Öcalan açlık grevi yapar mı?

1968'lerden bu yana medyanın içindeyim.
Geçen 40 yılı aşkın süre, Türkiye'de gençliğin örgütlerle iç içe olduğu bir zaman parçasını ifade ediyor.
Türkiye'de kimi zaman kurulu düzenden ileri gelen, kimi zaman yeterli kalkınmamışlığın ürünü olan birçok sıkıntı var ve gençlik, idealist duyguların tavan yaptığı bir hayat dönemi demek.
Enerji ve idealist duygular, örgütler için en zengin kullanım alanı.
İyi niyetli kötü niyetli, yerli odaklı yabancı odaklı bir yığın örgüt, dalmış gençliğin içine ve binlerce, on binlerce gencin yüreğini çalmış.
Biliyorum, bu 40 yıllık sürede, en çetin kopuş, anne babalarla gençler arasında yaşanmış.
Örgütler, çoğu zaman anne babayı aşıp, gençliğin yüreğini avucunda tutmayı başarmış.
Gençlik, örgüt projeleri etrafında yığınlar halinde kullanılmış.
Anne babalar evlatlarının dilini bulamamışlar, sevgileri ile yollarını kesememişler ve sonunda paylarına genelde evlat acısı düşmüş.
Sokaklarda birbirinin kurşunu ile can vermiş gençler, bazen aynı silah sabah ülkücüyü vurmuş, öğleden sonra karşıt saftaki genci, hapishanelerde, işkencehanelerde, darağaçlarında can vermiş gençler. Eğitimden kopup, deyim yerindeyse ıskartaya çıkarılmış olanların ise haddi hesabı yok.
Bereket versin ki, Sovyet ve Kızıl Çin odaklı örgütler devrini tamamladı. Hâlâ solun kullandığı gençlik gruplarının var olması ise, acayip bir şey. Niye varlar, nasıl varlar, kim tarafından yönlendirilirler, anlamak mümkün değil.
Kürt gençlerine tuzak
1980'lerde başlayıp bugün de devam eden bir başka gençlik tuzağı ise, PKK eksenli yapılar tarafından kullanılıyor.

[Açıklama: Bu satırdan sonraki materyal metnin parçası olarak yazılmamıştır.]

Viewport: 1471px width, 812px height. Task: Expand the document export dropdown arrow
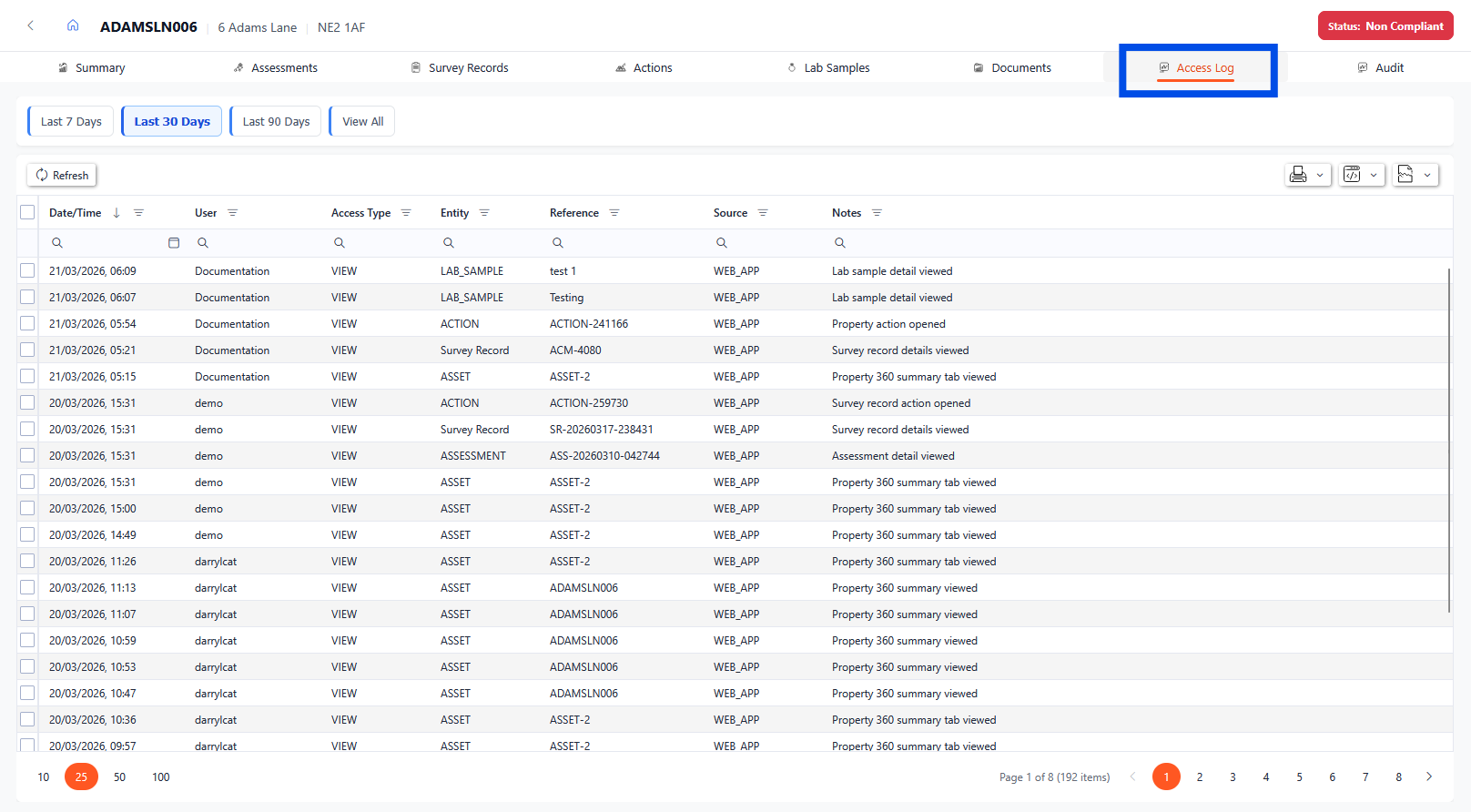pos(1427,175)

Gençler dağa götürülüyor cesetleri geliyor, sokağa sürülüyor hayatları kararıyor, cezaevine düşüyor ölüme yatırılıyorlar.
Örgüt, örgüt, örgüt...
Bir kere yakasını kaptırdı mı, artık örgütün tepe tepe kullandığı bir malzemedir gençlik. Kız, erkek fark etmiyor.
Şu veya bu sebeple düşer genç insan örgütün ağlarına.
Bir tür tatmindir yaşadığı... Evinde aradığını bulamaz, anne babasından beklediği sevgiyi göremez, işsiz kalmıştır, zorla evlendirilmek istenmiştir, şudur budur... Örgüt her şeyin ilacı gibi görünür.
Hele bir de "dava-misyon-ideal" gibi şeyler girmişse işin içine, artık uçmaya hazırdır genç insan, ölüme bile uçmaya hazırdır.
Göremez örgüt baronlarının nasıl, kimlerle pazarlık içine girdiğini, ideal denen şeyle alakasının bulunmadığını, gençler ölüme doğru giderken, birilerinin ötede keyif çattığını ve tüm bunların, işin gereği olarak empoze edildiğini görür ama göremez.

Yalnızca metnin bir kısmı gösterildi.